去之前滿懷希望,但是去之後大失所望,這種火石完全無法跟燧火石相比。
亞爾曼從抽屜裡抽出一支香點燃,一股極淡的香氣漸漸蔓延開來。
部落中能工巧匠不少,在發現了伴生花能剋制燧火石之後,蟲族們將它製成了符合雄蟲品味的線香。
使用時只要在旁點上一支香,便能中和毒性,使其無害。
亞爾曼又去壁爐前挑了塊燧火石扔進去,深秋寒意雖重,但並不極端,房間很快溫暖起來。
“燧火石暫且用著吧。”亞爾曼嘆了口氣,“我到時候再去尋尋看,這事不急。”
不知想起什麼,他又開心起來,從此次圍獵的戰利品中,刨出了一顆黑不溜秋的鐵疙瘩。
“沈朔,我這次去北區,找到了這個。”
亞爾曼獻寶似的,捧在手心裡給他看:“應該是你的東西。
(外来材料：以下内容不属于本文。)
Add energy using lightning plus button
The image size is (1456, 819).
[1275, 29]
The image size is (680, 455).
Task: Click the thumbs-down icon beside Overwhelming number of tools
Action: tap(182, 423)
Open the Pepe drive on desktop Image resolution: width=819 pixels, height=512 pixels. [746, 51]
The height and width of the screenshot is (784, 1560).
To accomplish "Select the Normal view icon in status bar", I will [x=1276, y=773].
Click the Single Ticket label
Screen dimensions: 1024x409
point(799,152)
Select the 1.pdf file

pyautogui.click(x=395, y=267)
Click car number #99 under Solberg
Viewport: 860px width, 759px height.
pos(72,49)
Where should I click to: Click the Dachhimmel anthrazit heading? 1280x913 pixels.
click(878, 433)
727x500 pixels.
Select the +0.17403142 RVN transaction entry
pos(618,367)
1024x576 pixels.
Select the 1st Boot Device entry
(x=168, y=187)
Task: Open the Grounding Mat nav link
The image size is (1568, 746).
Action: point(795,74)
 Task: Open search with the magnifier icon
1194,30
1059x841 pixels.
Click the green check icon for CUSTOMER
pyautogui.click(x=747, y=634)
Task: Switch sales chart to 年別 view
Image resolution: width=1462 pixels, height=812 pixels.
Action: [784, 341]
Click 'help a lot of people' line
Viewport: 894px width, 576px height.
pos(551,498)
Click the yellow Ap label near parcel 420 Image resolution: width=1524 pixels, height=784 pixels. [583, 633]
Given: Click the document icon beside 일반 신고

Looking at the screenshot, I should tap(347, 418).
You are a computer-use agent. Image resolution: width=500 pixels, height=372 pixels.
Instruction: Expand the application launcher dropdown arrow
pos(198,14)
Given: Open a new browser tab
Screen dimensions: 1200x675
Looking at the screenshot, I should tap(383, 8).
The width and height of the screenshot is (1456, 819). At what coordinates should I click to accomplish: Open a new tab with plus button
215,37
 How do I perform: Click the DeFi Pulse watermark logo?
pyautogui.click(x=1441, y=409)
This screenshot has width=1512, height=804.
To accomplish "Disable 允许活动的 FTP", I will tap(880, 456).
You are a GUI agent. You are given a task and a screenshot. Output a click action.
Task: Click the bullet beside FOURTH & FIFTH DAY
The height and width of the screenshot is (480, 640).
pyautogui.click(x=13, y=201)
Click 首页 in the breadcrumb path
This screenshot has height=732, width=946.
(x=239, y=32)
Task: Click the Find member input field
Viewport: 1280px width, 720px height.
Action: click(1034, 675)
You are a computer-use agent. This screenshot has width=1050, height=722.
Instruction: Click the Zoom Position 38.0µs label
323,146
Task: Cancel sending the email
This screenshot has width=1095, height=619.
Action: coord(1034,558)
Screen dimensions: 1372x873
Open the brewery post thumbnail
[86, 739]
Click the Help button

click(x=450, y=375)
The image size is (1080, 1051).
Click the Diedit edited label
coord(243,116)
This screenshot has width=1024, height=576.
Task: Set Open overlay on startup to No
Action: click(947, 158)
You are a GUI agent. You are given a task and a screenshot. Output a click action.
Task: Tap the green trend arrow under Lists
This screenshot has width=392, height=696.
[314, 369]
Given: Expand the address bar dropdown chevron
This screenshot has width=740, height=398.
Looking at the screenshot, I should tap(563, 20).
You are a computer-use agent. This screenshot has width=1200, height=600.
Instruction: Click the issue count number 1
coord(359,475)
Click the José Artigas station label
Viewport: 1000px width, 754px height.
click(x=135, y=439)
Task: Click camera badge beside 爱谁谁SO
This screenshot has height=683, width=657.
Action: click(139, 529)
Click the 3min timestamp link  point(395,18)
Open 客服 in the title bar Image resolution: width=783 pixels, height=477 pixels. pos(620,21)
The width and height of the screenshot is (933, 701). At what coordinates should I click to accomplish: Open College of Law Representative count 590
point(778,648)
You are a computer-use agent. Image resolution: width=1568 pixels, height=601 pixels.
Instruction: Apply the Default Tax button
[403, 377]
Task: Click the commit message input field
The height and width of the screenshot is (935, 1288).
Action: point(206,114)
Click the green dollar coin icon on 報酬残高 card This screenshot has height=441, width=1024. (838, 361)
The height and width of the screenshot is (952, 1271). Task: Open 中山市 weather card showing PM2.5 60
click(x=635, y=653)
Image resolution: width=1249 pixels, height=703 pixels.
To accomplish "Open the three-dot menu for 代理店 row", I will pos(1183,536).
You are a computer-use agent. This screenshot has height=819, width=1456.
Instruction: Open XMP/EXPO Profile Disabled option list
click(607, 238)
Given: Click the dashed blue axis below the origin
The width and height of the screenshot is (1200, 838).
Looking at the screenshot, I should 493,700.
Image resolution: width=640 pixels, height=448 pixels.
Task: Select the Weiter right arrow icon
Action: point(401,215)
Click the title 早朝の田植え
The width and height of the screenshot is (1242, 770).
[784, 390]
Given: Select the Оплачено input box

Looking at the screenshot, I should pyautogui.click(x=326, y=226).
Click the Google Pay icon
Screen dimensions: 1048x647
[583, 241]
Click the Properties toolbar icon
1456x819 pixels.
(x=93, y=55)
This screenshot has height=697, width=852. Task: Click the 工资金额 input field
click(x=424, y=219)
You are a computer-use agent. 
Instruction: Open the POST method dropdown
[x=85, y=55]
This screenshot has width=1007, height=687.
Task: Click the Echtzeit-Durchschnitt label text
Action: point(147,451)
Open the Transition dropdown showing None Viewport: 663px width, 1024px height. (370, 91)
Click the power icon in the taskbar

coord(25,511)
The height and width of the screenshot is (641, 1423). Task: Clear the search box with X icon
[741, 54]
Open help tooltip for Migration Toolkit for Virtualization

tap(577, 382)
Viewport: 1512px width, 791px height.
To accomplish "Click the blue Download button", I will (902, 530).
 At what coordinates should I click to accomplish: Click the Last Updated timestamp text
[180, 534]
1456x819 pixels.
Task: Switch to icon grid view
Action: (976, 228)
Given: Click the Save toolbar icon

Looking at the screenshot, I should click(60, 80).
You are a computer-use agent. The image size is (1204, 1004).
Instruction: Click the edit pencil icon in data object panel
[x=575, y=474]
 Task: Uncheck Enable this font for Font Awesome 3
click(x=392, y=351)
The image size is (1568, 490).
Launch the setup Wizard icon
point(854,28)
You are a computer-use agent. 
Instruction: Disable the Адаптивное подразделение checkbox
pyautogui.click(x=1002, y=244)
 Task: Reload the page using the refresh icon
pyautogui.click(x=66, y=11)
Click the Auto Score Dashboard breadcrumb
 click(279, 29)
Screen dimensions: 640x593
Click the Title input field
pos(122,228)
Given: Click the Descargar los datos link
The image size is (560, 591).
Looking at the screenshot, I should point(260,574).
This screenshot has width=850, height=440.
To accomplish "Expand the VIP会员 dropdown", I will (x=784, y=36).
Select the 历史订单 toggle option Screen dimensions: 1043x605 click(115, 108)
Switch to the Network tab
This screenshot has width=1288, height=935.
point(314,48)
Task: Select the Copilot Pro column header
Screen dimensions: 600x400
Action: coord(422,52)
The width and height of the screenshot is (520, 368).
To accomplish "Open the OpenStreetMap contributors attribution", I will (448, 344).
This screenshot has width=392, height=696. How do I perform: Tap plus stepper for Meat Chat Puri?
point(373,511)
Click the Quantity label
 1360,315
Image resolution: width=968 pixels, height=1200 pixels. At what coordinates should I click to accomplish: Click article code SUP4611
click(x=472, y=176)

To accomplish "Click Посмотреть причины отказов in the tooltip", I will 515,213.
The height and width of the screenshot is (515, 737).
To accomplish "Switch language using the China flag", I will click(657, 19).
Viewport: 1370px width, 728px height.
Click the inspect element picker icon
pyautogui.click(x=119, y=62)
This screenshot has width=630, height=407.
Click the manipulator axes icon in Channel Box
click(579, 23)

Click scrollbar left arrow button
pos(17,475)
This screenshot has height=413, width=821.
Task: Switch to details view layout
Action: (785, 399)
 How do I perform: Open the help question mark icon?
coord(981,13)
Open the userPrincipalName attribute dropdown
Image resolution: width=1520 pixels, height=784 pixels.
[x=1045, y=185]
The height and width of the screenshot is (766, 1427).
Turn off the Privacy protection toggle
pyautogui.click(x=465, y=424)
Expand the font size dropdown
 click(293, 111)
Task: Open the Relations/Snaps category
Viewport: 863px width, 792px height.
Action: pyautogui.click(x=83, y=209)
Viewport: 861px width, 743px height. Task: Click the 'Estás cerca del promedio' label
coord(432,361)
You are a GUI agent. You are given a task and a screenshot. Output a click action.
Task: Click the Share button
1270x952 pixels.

”
鐵疙瘩不知是什麼材質做的,外殼已經被完全燒焦了。
沈朔愣了一下,好半晌,才從雌蟲手中接過那個已經看不出本來樣貌的東西。
那是……他的懷錶。
沈朔撫摸著漆黑的錶盤外殼,絲毫不介意漆灰弄髒了他白皙的指尖。
也不知是被怎樣焚燒過,懷錶的白金色外殼已經被燒成了黑灰色,原本串著的錶盤的銀鏈也早已經不翼而飛,只剩下光禿禿的錶盤。
“你在哪找到的?”
亞爾曼支著下巴看他:“和你一起來到烏斯埡平原的鋼鐵巨獸,現在在北區的地界上,我這次去順便看了看,就發現了這個。”
主要是他在上面聞到了沈朔的氣息,所以就帶回來了。
“這是什麼呀?”亞爾曼看著那不起眼的鐵疙瘩,“對你是不是很重要?”
沈朔眸光微閃,似有動容:“這是我父親留給我的。”
他一直以為早在星艦墜落的時候就焚燬了。
沈朔的父親?
好像從來沒聽沈朔提過。
但亞爾曼知道,沈朔一直很想念他們,他一直都想回家。
看到這個,沈朔會很難過吧。
亞爾曼有些無措地抿了抿唇,他伸手想抱抱雄蟲,卻聽“咔嗒”一聲,沈朔開啟了那層黢黑的外殼。
懷錶的內裡光潔如新,時隔十年,沈朔再次看到了他的雙親。
錶盤早已經不會走動了,而時間是永恆不變的,他們希望沈朔也能永遠留在身邊。
可惜他沒能做到。
情感障礙症早已經痊癒,沈朔已經能感知到情感,此刻不由得眼眶酸澀。
不知道他們怎麼樣了。
十多年了,他們有沒有從喪子之痛中走出來?
“父子連心,他們知道你好好的,一定會高興的。”
亞爾曼將人擁進懷裡,笨拙安慰:“你別難過……”
他嘴巴笨,也說不出什麼甜言蜜語,見雄蟲難過就慌了神。
“雖然我無法代替他們的存在,但是我向蟲神起誓,會像他們一樣對待你。”
“……我知道。”
沈朔摸了摸他的腦袋,久久無言。